- [TASK DIRECTIONS]
Write out the entries, please, from the line containing "You are a computer-use" through their final line, exactly and with nothing else.

== Segment start ==

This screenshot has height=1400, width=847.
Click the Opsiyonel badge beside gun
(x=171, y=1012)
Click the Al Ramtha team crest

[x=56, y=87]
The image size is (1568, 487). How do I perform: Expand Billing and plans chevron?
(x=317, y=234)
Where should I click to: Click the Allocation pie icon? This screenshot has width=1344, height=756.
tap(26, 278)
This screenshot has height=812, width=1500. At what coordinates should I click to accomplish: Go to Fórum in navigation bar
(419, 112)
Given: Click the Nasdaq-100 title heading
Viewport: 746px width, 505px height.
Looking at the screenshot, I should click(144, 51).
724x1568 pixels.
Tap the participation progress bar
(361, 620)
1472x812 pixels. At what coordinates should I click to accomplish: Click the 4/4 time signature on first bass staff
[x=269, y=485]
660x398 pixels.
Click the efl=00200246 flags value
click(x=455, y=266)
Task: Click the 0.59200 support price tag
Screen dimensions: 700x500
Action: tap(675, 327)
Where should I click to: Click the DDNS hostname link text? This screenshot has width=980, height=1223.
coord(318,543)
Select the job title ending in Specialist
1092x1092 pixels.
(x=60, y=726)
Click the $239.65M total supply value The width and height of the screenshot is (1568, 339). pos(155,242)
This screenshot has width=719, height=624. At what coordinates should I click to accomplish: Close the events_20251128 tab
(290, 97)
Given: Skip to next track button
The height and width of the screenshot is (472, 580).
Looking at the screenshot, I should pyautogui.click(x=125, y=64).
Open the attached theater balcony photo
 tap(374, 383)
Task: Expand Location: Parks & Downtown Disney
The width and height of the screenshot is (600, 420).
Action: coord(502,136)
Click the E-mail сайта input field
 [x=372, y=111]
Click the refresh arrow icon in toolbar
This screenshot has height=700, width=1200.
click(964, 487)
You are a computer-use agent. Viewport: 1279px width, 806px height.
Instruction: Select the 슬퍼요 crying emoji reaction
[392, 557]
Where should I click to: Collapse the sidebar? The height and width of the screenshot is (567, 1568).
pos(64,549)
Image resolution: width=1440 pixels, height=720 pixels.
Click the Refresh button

== Segment end ==

- [TASK SOLUTION]
You are a computer-use agent. Viewport: 1279px width, 806px height.
Instruction: Select the 슬퍼요 crying emoji reaction
[392, 557]
Where should I click to: Collapse the sidebar? The height and width of the screenshot is (567, 1568).
pos(64,549)
Image resolution: width=1440 pixels, height=720 pixels.
Click the Refresh button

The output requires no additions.